THE EXERCISE: Could you pull out every line of the data below verbatim, leaving out the pictures?

────────

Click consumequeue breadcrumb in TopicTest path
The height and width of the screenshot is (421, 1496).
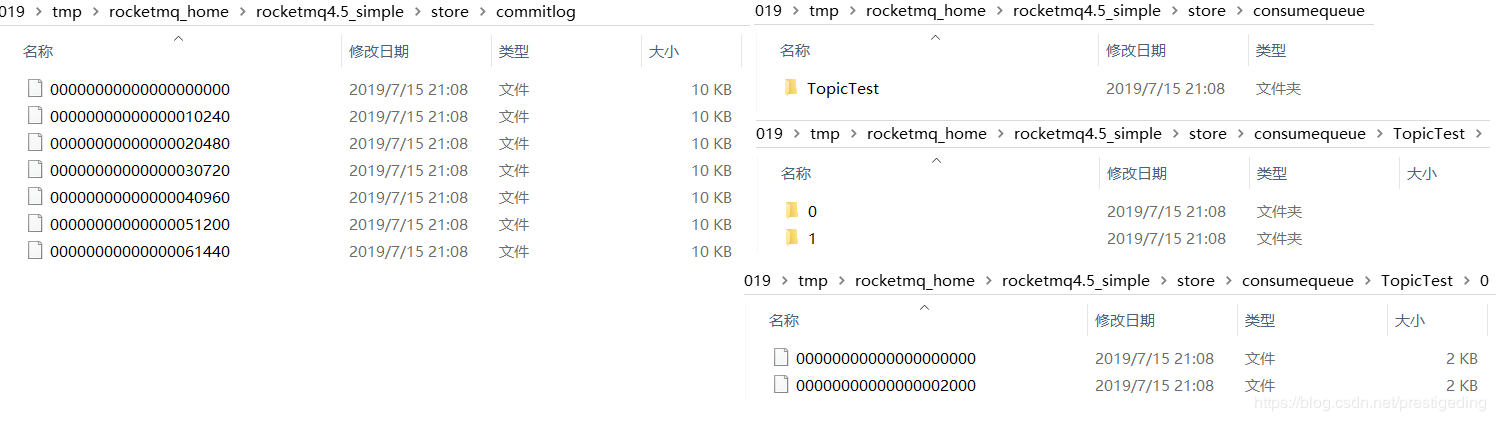(1309, 134)
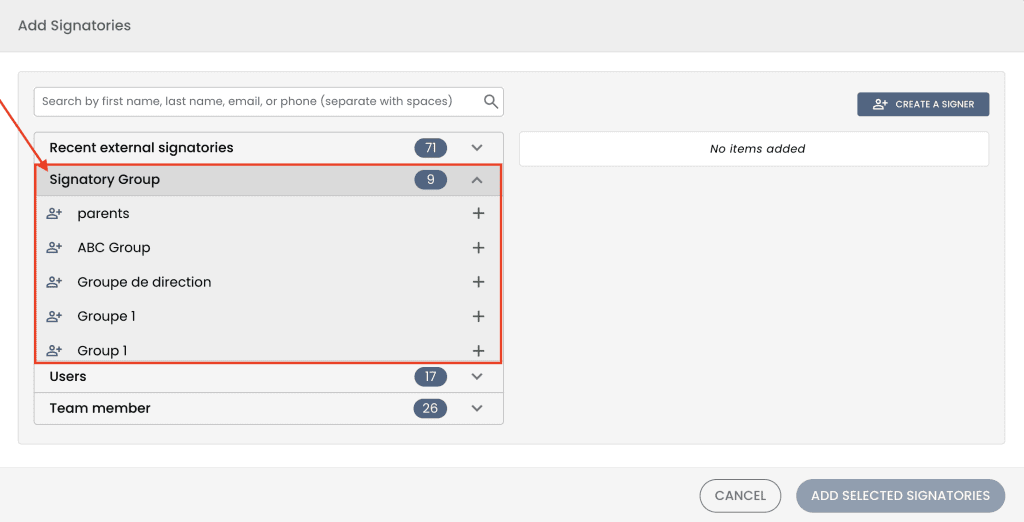Select the Group 1 list entry
The height and width of the screenshot is (522, 1024).
(x=102, y=351)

────────

OUTPUT FOR THIS EXERCISE:
Click consumequeue breadcrumb in TopicTest path
The height and width of the screenshot is (421, 1496).
(1309, 134)
Select the Group 1 list entry
The height and width of the screenshot is (522, 1024).
(x=102, y=351)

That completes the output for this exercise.